Quand il vit une grande silhouette rousse apparaître, Neville sut que sa grand-mère avait, encore une fois, raison.

« Veuillez me suivre. »

Neville rejoignit Bill Weasley dans un cabinet intimiste.

Mis à part les cheveux roux, il y avait peu de ressemblances entre Ginny, Ron et leur aîné. Son visage avait été massacré par Greyback. Malgré les soins des guérisseurs de Sainte-Mangouste, des cicatrices tiraillaient ses joues. Bill lui adressa un sourire coincé : ses canines pointèrent légèrement, ses narines frémirent, comme s'il le sentait.

« T'as peur ? Tu ne devrais pas. Tu ne crains rien, ici. »

Ainsi, il l'avait bien reniflé. Il avait reniflé sa peur.

Neville résista à la tentation d'essuyer d'un revers de main le dessus de sa lèvre et son front. Il fallait conserver un minimum de dignité. Même avec de grosses gouttes de sueur dégoulinant le long de ses tempes et de ses joues.

« J'ai besoin d'informations sur les demi-garous. »

Autant annoncer cash le but de sa visite. Bill ne tiqua même pas.

« Je ne suis pas le mieux placé pour te répondre, je n'en suis pas un.

- Tu as fréquenté des demi-garous lors de ta rémission à Sainte-Mangouste, répondit hardiment Neville.-

- Ginny va devoir apprendre à fermer sa gueule, grogna Bill.

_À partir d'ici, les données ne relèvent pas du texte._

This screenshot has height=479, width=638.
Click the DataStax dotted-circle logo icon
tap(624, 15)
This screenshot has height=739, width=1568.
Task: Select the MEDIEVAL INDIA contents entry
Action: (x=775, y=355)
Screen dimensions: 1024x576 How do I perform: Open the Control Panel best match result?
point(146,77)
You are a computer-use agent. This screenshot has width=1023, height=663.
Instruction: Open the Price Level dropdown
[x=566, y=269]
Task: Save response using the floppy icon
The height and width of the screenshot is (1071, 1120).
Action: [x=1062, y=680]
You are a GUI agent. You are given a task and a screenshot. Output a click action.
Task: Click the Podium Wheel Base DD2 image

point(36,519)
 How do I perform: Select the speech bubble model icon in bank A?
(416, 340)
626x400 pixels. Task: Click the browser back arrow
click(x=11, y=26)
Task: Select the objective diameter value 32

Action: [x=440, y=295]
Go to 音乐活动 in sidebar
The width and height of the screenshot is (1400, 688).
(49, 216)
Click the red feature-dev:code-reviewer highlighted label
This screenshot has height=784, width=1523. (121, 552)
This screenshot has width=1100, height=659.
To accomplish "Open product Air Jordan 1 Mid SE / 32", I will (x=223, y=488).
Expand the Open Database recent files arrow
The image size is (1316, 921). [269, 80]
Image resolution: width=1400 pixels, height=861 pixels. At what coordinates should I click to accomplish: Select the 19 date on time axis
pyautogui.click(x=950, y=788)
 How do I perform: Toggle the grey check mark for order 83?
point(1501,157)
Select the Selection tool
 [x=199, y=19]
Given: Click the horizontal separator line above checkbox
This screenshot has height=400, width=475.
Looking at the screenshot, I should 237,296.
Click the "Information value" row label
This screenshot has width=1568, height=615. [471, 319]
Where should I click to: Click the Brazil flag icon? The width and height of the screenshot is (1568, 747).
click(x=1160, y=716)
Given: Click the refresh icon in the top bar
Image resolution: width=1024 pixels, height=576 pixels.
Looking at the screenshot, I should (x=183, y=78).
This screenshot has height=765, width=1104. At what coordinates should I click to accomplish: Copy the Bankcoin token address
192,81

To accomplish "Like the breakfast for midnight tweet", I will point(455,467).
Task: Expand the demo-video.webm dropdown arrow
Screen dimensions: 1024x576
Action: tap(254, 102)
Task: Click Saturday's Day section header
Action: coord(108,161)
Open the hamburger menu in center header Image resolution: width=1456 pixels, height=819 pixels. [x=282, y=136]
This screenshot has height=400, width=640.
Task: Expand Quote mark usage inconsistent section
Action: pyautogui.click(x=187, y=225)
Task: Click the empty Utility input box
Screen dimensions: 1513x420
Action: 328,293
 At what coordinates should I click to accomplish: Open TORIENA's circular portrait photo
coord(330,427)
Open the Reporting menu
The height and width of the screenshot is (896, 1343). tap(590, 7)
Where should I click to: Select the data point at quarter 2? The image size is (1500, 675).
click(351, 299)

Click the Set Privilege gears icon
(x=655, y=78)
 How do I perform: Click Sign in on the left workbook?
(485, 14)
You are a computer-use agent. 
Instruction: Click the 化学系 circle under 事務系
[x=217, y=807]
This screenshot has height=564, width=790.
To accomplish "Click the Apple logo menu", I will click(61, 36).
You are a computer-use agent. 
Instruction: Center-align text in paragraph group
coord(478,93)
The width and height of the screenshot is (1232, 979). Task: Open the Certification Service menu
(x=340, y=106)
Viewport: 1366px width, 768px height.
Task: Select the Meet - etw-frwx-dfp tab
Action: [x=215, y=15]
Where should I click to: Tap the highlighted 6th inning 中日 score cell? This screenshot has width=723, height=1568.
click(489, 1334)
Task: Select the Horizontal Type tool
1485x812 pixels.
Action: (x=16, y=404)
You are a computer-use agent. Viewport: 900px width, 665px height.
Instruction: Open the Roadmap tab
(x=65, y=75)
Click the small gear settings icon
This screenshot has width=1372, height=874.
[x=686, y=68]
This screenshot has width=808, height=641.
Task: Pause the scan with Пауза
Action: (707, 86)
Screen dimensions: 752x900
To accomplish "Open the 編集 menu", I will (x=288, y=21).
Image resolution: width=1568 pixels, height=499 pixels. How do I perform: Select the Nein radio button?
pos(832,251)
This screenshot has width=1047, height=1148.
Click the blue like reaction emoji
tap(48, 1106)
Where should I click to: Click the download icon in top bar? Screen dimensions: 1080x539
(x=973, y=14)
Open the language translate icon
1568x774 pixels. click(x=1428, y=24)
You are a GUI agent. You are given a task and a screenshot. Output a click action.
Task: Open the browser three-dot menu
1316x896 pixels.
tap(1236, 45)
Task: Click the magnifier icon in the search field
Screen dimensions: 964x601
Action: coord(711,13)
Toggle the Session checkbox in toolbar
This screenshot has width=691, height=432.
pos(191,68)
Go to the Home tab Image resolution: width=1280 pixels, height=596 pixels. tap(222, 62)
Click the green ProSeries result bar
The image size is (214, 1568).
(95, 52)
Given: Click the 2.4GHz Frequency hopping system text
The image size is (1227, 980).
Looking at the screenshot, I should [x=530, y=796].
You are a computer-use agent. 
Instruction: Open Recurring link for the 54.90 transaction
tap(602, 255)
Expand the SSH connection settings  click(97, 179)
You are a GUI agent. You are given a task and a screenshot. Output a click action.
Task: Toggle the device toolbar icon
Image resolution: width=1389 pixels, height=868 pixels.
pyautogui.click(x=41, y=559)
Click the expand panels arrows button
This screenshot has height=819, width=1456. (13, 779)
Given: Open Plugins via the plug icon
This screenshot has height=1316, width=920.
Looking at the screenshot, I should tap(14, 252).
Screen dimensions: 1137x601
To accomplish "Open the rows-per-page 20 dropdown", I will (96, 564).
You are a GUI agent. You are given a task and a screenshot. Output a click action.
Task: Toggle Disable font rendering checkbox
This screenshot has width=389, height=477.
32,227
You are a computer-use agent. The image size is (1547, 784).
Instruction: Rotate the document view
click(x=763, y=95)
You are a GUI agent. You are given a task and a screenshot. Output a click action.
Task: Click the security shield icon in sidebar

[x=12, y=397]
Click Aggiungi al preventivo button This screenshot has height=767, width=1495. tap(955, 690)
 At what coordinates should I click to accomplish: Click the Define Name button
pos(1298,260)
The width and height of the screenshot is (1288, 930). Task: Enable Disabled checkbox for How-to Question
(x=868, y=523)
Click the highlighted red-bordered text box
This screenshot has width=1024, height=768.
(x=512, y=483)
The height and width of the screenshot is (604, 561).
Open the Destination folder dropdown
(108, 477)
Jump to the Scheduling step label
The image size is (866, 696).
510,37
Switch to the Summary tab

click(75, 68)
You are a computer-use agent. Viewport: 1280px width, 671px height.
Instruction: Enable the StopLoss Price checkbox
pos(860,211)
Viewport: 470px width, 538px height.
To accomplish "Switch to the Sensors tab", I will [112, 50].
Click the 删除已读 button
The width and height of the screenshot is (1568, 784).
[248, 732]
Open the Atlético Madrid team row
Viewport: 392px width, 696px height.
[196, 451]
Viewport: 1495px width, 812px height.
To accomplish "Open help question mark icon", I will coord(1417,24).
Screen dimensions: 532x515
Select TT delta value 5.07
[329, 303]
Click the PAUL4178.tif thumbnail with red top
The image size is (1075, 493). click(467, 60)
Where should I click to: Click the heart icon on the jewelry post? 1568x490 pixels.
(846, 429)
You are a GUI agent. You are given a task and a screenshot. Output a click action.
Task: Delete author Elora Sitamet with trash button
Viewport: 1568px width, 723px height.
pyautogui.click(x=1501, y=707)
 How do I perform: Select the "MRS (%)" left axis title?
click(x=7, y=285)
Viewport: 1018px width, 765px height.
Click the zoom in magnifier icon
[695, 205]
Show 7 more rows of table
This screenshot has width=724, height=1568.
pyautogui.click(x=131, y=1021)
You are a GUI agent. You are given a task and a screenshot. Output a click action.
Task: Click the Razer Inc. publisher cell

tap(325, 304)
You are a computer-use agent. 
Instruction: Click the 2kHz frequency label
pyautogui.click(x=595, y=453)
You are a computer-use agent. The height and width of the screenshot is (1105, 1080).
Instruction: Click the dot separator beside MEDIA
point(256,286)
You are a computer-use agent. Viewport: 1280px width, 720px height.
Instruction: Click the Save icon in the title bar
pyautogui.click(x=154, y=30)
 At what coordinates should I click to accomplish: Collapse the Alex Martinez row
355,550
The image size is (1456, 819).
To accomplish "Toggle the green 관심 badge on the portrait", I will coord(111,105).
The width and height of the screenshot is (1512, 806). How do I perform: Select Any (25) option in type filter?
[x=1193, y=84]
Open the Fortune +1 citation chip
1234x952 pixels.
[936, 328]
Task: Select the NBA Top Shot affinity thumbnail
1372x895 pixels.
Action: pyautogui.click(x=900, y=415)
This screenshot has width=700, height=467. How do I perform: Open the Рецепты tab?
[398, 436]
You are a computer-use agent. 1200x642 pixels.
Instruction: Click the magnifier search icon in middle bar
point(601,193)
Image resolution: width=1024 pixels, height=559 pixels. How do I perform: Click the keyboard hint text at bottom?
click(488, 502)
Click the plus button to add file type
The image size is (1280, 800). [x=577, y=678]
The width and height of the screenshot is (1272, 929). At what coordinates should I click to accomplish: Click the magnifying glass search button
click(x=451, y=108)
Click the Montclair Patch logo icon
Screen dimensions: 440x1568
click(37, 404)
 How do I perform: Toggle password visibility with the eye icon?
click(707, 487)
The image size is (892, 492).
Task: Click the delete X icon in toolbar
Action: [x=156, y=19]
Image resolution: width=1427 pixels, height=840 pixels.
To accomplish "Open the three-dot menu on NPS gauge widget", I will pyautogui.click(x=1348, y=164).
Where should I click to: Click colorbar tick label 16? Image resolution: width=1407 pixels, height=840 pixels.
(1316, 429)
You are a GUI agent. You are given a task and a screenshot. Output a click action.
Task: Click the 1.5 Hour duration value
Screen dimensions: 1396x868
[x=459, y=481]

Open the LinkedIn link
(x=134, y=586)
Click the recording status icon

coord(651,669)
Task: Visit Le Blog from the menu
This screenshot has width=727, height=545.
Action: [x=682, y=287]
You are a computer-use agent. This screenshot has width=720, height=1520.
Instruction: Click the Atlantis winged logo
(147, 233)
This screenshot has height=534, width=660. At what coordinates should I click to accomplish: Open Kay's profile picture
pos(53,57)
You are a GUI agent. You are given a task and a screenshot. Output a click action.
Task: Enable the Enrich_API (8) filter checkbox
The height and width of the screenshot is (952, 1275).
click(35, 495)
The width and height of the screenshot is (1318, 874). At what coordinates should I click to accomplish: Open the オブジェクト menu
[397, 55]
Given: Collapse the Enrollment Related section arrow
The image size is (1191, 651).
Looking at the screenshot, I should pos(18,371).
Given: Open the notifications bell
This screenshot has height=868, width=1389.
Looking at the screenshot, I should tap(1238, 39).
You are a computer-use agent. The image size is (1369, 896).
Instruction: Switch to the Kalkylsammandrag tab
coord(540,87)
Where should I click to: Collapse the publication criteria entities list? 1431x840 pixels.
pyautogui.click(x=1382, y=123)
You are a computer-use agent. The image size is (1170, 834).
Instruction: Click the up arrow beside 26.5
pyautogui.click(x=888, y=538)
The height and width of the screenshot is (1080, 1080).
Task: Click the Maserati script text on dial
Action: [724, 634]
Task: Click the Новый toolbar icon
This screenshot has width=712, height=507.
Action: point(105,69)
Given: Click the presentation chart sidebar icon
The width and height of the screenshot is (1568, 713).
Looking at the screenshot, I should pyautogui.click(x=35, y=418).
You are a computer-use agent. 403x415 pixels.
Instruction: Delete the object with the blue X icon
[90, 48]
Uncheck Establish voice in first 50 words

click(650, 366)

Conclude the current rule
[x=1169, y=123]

Que t'a-t-elle dit d'autre ?

- Que tu pourrais m'aider si j'en ai besoin. »

Bill ricana, presque malsain :

« Elle prend des engagements que je ne peux pas tenir. Est-ce une manière de faire ? »

La conversation ne prenait pas le tour attendu.

« Viens prendre un apéro chez moi lundi soir. Chaumière aux Coquillages. Si on te pose des questions, tu diras que tu viens pour un diadème gob. »

Bill se leva, signifiant que l'entretien était terminé. Neville l'imita.

Alors qu'il se tenait dans l'encoignure de la porte, Bill se tourna vers lui une dernière fois :

« Ne reviens plus me voir à Gringotts pour une histoire de la sorte. J'ai envie de garder mon boulot. J'ai une famille à nourrir, moi. »

Neville se retrouva seul dans le cabinet. Encore une fois, il avait mis les pieds dans le plat.

Une petite exploration en règle de la bibliothèque d'Augusta Londubat s'imposait.